What tools are available to help companies achieve paperless status and ensure a smooth transition? Meek: The paperless lab concept has been talked about off and on for a number of years and each time it resurfaces the technologies that support this movement are a little bit closer to fully achieving the goal. This time around we’re closer still and a number of new technologies are now available that can fully integrate even the most heterogeneous of labs. This is an important distinction to make because most labs will have a fairly broad spectrum of vendors installed, something which in the past has been the perceived and sometimes practical obstacle for fully integrating the lab. The problem, up until now, has been the cost to integrate different software systems and equipment from each of these independent instrument vendors. But newer technologies based on open standards have led to big opportunities for life sciences labs today. At Thermo Fisher, we’ve spent time developing Integration Manager and Data Manager, which transform data from any instrument and deliver it to any source. While importing the final result is crucial, this solution takes it further by enabling scientists to see their real analytical data, chromatograms, mass spectra, and results from other instrumentation regardless of the instrument supplier. This type of automated data acquisition and point-to-point data distribution across the enterprise is what is enabling today’s paperless lab.

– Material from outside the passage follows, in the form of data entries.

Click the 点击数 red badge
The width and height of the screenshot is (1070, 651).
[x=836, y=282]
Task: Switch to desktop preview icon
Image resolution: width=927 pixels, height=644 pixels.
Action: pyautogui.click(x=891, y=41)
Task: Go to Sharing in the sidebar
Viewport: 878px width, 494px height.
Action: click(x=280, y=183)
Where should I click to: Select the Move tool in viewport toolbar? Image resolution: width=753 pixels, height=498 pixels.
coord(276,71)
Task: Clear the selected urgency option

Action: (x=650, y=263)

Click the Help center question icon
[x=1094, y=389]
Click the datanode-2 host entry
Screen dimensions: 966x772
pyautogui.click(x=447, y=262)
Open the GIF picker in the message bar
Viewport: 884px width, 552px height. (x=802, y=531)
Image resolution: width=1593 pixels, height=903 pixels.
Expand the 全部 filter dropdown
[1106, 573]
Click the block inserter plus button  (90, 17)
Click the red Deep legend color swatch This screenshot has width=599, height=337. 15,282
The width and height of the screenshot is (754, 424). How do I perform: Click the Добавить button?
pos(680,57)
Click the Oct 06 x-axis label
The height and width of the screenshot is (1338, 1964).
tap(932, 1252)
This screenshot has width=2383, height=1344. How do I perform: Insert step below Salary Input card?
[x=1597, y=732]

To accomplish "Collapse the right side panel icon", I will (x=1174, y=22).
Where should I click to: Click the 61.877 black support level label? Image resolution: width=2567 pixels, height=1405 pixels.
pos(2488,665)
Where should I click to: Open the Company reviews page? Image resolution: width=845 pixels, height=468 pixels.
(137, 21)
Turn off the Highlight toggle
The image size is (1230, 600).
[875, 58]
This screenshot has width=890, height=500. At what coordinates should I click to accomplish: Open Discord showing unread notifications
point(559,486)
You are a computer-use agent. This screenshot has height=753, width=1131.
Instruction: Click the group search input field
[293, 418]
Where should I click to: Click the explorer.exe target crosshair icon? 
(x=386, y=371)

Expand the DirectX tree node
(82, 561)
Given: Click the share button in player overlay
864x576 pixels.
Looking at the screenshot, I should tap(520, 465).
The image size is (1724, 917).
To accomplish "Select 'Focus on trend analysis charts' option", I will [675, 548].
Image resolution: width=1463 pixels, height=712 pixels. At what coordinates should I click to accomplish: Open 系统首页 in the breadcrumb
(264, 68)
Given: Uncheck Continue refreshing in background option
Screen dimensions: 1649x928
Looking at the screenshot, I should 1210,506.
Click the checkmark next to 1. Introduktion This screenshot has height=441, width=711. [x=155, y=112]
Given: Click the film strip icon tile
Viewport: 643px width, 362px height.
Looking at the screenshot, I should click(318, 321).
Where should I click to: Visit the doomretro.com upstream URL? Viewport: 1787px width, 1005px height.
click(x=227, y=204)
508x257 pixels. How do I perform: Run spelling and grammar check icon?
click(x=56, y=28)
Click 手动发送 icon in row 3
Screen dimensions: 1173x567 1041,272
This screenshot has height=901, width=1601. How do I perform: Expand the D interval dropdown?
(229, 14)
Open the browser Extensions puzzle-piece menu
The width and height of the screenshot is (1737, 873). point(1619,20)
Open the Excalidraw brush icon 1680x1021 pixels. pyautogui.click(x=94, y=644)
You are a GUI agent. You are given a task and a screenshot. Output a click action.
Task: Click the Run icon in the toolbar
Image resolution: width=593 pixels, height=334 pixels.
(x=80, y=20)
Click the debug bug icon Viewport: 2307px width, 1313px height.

Are a significant number of pharmaceutical companies beginning to move in the paperless direction? Meek: We have had a tremendous response to CONNECTS. It is important to understand that life sciences industries are telling us that they want to get to a paperless lab. With CONNECTS, we are in a strong position to help our customers tackle this problem. We ensure that they understand that this is a process which starts with an evaluation of their existing organizations processes and how they are using their current software and hardware. We look at what works today and where paper-based, manual processes create bottlenecks that integration could address.

We are working with several customers at the moment to implement paperless lab projects. This is a customer-driven initiative, and our customers have just reached the point where they see the value in going completely paperless.